Update the items below by changing "Context Menus" to "Bookmarks" and leaving everything else the same.

——————————

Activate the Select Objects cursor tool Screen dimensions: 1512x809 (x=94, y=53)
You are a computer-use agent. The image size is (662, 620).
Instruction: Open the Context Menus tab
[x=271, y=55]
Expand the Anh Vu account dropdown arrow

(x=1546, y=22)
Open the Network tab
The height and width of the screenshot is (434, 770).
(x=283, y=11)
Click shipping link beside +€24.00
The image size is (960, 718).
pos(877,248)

——————————

## FINISHED EXERCISE
Activate the Select Objects cursor tool Screen dimensions: 1512x809 (x=94, y=53)
You are a computer-use agent. The image size is (662, 620).
Instruction: Open the Bookmarks tab
[x=271, y=55]
Expand the Anh Vu account dropdown arrow

(x=1546, y=22)
Open the Network tab
The height and width of the screenshot is (434, 770).
(x=283, y=11)
Click shipping link beside +€24.00
The image size is (960, 718).
pos(877,248)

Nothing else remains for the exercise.